Walk Away Renée de Jonathan Caouette
Ceux qui ont vu Tarnation n’ont pas oublié, n’oublieront jamais la vertigineuse découverte, dans le même maelström, de l’intimité d’un jeune homme comme jailli de sa famille en explosifs lambeaux (« dysfonctionnelle » semble décidément beaucoup trop sage) et d’un incontestable cinéaste comme jailli de nulle part. C’était il y a huit ans, on guettait le retour de Jonathan Caouette. Il revient avec un film différent, mais dans le droit fil du précédent, centré autour de cette héroïne tragique, Renée, qui est aussi sa mère. Renée, jeune femme au caractère fragile, fragilisée d’avoir été abandonnée par son mari juste après la naissance de leur enfant, Renée livrée aux psychiatres qui lui ont administrés des centaines, peut-être des milliers de séances d’électrochocs et toute la pharmacopée d’assaut des traitements lourds qui ont été l’ordinaire des « nids de coucou », Renée est aujourd’hui une dame de 58 ans qui a l’air d’une vieille épave: psychotique grave, trimballée d’institution mal adaptée en institution moins bien adaptée.

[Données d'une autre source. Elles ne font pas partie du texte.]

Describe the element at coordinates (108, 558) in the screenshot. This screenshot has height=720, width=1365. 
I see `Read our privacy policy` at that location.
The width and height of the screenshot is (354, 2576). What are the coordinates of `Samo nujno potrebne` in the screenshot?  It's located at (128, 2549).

Au début du film, elle est à Houston, Texas, et elle est mal soignée, du coup elle débloque sérieusement. A New York, Jonathan s’angoisse et s’énerve. Puis finit par trouver une autre institution, à proximité de son domicile. Il part chercher sa mère. Walk Away Renée est le récit affectueux, halluciné, paradoxal, de leur voyage. C’est un voyage dans l’espace, la route entre le Texas et New York jalonnée de rencontres et d’incidents. C’est un voyage dans le temps, depuis l’enfance de Renée, photos et films de famille, donc aussi dans l’histoire d’une certaine Amérique, des années à 50 à aujourd’hui, grâce à des images chargées de sens multiples et intenses. C’est un voyage en enfer, l’enfer de la « prise en charge » psychiatrique, dessinée entre conversations téléphoniques angoissées, prescriptions inadaptés, témoignages désespérants. C’est un voyage dans les limbes d’un esprit du temps, temps à la fois au long cours et extrêmement présent. Douloureusement et joyeusement présent.

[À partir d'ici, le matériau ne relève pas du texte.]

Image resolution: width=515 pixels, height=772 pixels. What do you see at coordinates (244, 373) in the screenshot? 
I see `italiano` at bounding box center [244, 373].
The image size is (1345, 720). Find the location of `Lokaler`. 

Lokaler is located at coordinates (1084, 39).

Et c’est même un voyage dans plusieurs univers, aux confins des imaginaires de la mère et du fils, dans des régions où la science-fiction, pour le meilleur ou pour le pire, est une modalité de l’intime, où le monde enchanté des vedettes de la chanson et du cinéma est une province du pays, peut-être même la pièce d’à-côté de la maison. Les proches et des quidams de rencontre participent de cette trajectoire multidimensionnelle, où l’infinie tendresse de J. Caouette pour sa mère et l’infinie rigueur du réalisateur J. Caouette s’enroulent en une sinusoïdale étincelante. Elle mène sur des chemins étonnamment ouverts à tous, cette histoire personnelle à l’extrême devient la fable juste de ce monde, de ses terreurs, des ombres de son passé, des gouffres de son présent. Chemins parcourus avec une légèreté souvent rieuse, toujours attentive, et qui mène à un authentique miracle : la résurrection de Renée, moment de grâce, éphémère sans doute, mais où l’énergie d’un être humain à prendre soin d’un autre être humain entre en collision avec la vibration purement cinématographique d’une image enfouie, occultée, et qui soudain surgit.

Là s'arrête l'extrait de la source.